1. Let inputTokens be the result of splitting input on ASCII whitespace.

2. Let tokens be a new ordered set.

3. For each token in inputTokens, append token to tokens.

4. Return tokens.

The ordered set serializer takes a set and returns the concatenation of the strings in set, separated from each other by U+0020, if set is non-empty, and the empty string otherwise.

1.3. Selectors

To scope-match a selectors string selectors against a node, run these steps:

1. Let s be the result of parse a selector selectors. [SELECTORS4]

2. If s is failure, then throw a SyntaxError.

3. Return the result of evaluate a selector s against node’s root using scoping root node. [SELECTORS4].

Support for namespaces within selectors is not planned and will not be added.

1.4. Namespaces

To validate a qualifiedName, throw an InvalidCharacterError if qualifiedName does not match the Name or QName production.

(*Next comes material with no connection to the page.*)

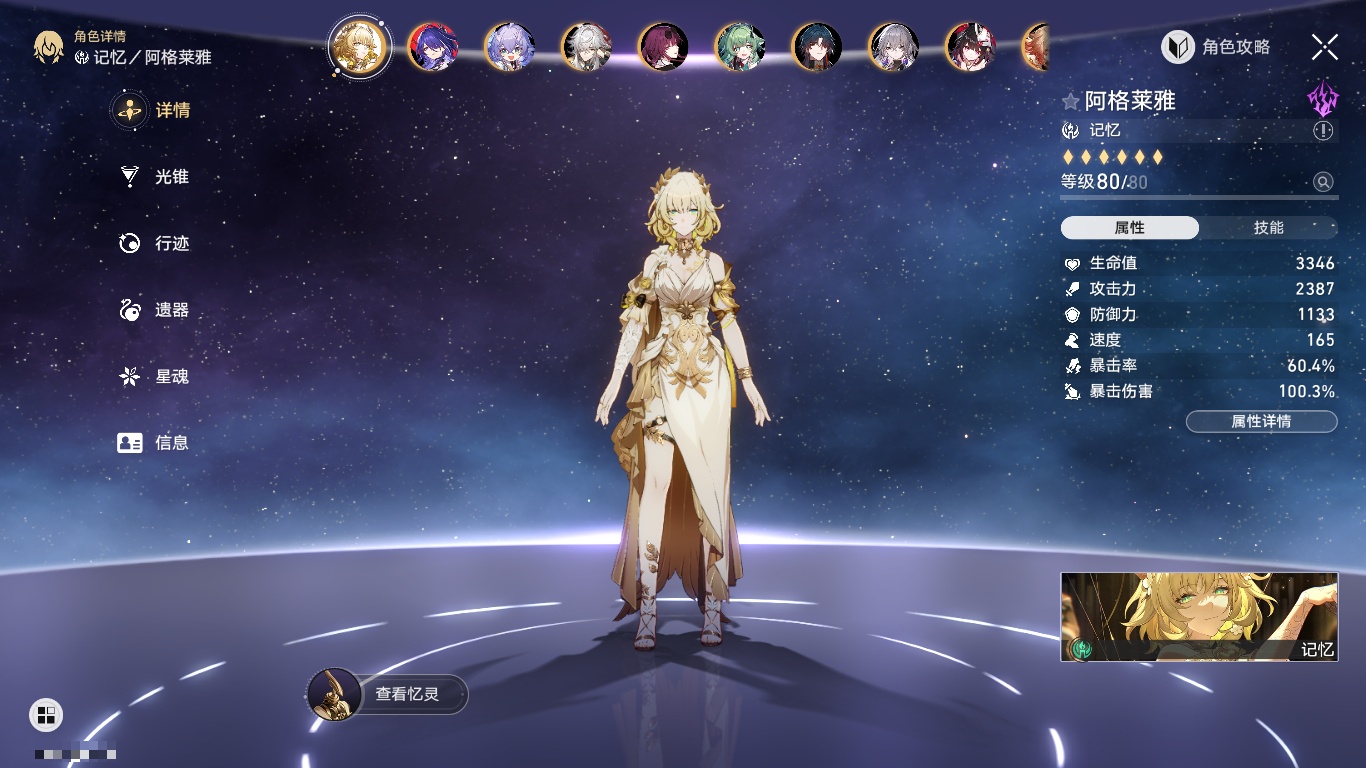The width and height of the screenshot is (1366, 768).
Task: Pick the fox-masked Sparkle portrait
Action: pos(970,47)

To validate and extract a namespace and qualifiedName, run these steps:

1. If namespace is the empty string, set it to null.
2. Validate qualifiedName.
3. Let prefix be null.
4. Let localName be qualifiedName.
5. If qualifiedName contains a ":" (U+003E), then split the string on it and set prefix to the part before and localName to the part after.
6. If prefix is non-null and namespace is null, then throw a NamespaceError.
7. If prefix is "xml" and namespace is not the XML namespace, then throw a NamespaceError.
8. If either qualifiedName or prefix is "xmlns" and namespace is not the XMLNS namespace, then throw a NamespaceError.
9. If namespace is the XMLNS namespace and neither qualifiedName nor prefix is "xmlns", then throw a NamespaceError.
10. Return namespace, prefix, and localName.

2. Events

2.1. Introduction to "DOM Events"

Throughout the web platform events are dispatched to objects to signal an occurrence, such as network activity or user interaction. These objects implement the EventTarget interface and can therefore add event listeners to observe events by calling addEventListener():

obj.addEventListener("load", imgFetched)

function imgFetched(ev) {
  // great success
  …
}

Event listeners can be removed by utilizing the removeEventListener() method, passing the same arguments.

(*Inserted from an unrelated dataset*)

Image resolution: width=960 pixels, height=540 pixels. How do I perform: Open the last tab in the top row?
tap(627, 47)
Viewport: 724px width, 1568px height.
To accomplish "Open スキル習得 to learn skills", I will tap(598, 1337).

Events are objects too and implement the Event interface (or a derived interface). In the example above ev is the event. It is passed as argument to event listener’s callback (typically a JavaScript Function as shown above). Event listeners key off the event’s type attribute value ("load" in the above example). The event’s target attribute value returns the object to which the event was dispatched (obj above).

Now while typically events are dispatched by the user agent as the result of user interaction or the completion of some task, applications can dispatch events themselves, commonly known as synthetic events:

// add an appropriate event listener
obj.addEventListener("cat", function(e) { process(e.detail) })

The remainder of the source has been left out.